WHAT THIS TASK INVOLVES — Set down each entry exactly as it stands, without altering a single character.

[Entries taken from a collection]
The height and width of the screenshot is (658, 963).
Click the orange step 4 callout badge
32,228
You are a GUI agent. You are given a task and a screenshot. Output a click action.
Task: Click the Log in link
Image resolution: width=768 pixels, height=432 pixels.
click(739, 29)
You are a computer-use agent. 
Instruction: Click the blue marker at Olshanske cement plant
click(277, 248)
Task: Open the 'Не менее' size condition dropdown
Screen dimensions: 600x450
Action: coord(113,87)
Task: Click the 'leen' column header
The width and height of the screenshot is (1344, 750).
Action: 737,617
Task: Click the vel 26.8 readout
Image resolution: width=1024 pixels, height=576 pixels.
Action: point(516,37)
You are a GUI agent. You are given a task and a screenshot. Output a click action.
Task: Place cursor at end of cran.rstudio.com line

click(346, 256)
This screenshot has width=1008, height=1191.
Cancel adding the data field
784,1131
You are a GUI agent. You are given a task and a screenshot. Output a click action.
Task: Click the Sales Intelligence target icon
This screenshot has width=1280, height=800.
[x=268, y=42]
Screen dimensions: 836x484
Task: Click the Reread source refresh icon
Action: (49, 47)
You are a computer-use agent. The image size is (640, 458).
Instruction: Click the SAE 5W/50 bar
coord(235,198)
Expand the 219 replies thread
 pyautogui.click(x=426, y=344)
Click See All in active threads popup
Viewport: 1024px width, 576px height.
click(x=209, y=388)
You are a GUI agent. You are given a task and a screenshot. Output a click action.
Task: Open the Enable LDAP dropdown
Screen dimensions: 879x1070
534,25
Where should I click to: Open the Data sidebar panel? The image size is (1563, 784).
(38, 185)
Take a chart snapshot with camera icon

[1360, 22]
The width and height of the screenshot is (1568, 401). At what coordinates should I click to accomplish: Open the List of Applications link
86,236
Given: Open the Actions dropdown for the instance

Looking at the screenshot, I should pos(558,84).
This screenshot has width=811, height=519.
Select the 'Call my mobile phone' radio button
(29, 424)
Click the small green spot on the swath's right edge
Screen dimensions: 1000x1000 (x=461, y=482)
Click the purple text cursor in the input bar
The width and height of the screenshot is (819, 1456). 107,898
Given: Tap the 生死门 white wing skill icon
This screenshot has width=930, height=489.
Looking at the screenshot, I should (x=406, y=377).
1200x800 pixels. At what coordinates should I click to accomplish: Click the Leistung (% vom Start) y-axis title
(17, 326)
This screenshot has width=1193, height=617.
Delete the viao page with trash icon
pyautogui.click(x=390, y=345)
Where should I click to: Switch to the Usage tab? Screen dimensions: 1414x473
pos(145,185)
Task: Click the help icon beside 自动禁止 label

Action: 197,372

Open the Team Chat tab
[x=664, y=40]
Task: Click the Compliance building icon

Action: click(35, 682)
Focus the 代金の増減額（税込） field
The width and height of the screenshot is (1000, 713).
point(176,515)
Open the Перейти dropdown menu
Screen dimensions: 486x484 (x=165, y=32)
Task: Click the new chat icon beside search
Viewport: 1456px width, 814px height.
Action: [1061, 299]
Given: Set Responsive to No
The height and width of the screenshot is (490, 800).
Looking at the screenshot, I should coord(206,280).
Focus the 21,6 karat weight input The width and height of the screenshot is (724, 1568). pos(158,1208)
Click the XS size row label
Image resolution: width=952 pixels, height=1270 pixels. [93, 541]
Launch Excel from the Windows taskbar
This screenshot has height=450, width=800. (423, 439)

RESPONSE BELOW —
The height and width of the screenshot is (658, 963).
Click the orange step 4 callout badge
32,228
You are a GUI agent. You are given a task and a screenshot. Output a click action.
Task: Click the Log in link
Image resolution: width=768 pixels, height=432 pixels.
click(739, 29)
You are a computer-use agent. 
Instruction: Click the blue marker at Olshanske cement plant
click(277, 248)
Task: Open the 'Не менее' size condition dropdown
Screen dimensions: 600x450
Action: coord(113,87)
Task: Click the 'leen' column header
The width and height of the screenshot is (1344, 750).
Action: 737,617
Task: Click the vel 26.8 readout
Image resolution: width=1024 pixels, height=576 pixels.
Action: point(516,37)
You are a GUI agent. You are given a task and a screenshot. Output a click action.
Task: Place cursor at end of cran.rstudio.com line

click(346, 256)
This screenshot has width=1008, height=1191.
Cancel adding the data field
784,1131
You are a GUI agent. You are given a task and a screenshot. Output a click action.
Task: Click the Sales Intelligence target icon
This screenshot has width=1280, height=800.
[x=268, y=42]
Screen dimensions: 836x484
Task: Click the Reread source refresh icon
Action: (49, 47)
You are a computer-use agent. The image size is (640, 458).
Instruction: Click the SAE 5W/50 bar
coord(235,198)
Expand the 219 replies thread
 pyautogui.click(x=426, y=344)
Click See All in active threads popup
Viewport: 1024px width, 576px height.
click(x=209, y=388)
You are a GUI agent. You are given a task and a screenshot. Output a click action.
Task: Open the Enable LDAP dropdown
Screen dimensions: 879x1070
534,25
Where should I click to: Open the Data sidebar panel? The image size is (1563, 784).
(38, 185)
Take a chart snapshot with camera icon

[1360, 22]
The width and height of the screenshot is (1568, 401). At what coordinates should I click to accomplish: Open the List of Applications link
86,236
Given: Open the Actions dropdown for the instance

Looking at the screenshot, I should pos(558,84).
This screenshot has width=811, height=519.
Select the 'Call my mobile phone' radio button
(29, 424)
Click the small green spot on the swath's right edge
Screen dimensions: 1000x1000 (x=461, y=482)
Click the purple text cursor in the input bar
The width and height of the screenshot is (819, 1456). 107,898
Given: Tap the 生死门 white wing skill icon
This screenshot has width=930, height=489.
Looking at the screenshot, I should (x=406, y=377).
1200x800 pixels. At what coordinates should I click to accomplish: Click the Leistung (% vom Start) y-axis title
(17, 326)
This screenshot has width=1193, height=617.
Delete the viao page with trash icon
pyautogui.click(x=390, y=345)
Where should I click to: Switch to the Usage tab? Screen dimensions: 1414x473
pos(145,185)
Task: Click the help icon beside 自动禁止 label

Action: 197,372

Open the Team Chat tab
[x=664, y=40]
Task: Click the Compliance building icon

Action: click(35, 682)
Focus the 代金の増減額（税込） field
The width and height of the screenshot is (1000, 713).
point(176,515)
Open the Перейти dropdown menu
Screen dimensions: 486x484 (x=165, y=32)
Task: Click the new chat icon beside search
Viewport: 1456px width, 814px height.
Action: [1061, 299]
Given: Set Responsive to No
The height and width of the screenshot is (490, 800).
Looking at the screenshot, I should coord(206,280).
Focus the 21,6 karat weight input The width and height of the screenshot is (724, 1568). pos(158,1208)
Click the XS size row label
Image resolution: width=952 pixels, height=1270 pixels. [93, 541]
Launch Excel from the Windows taskbar
This screenshot has height=450, width=800. (423, 439)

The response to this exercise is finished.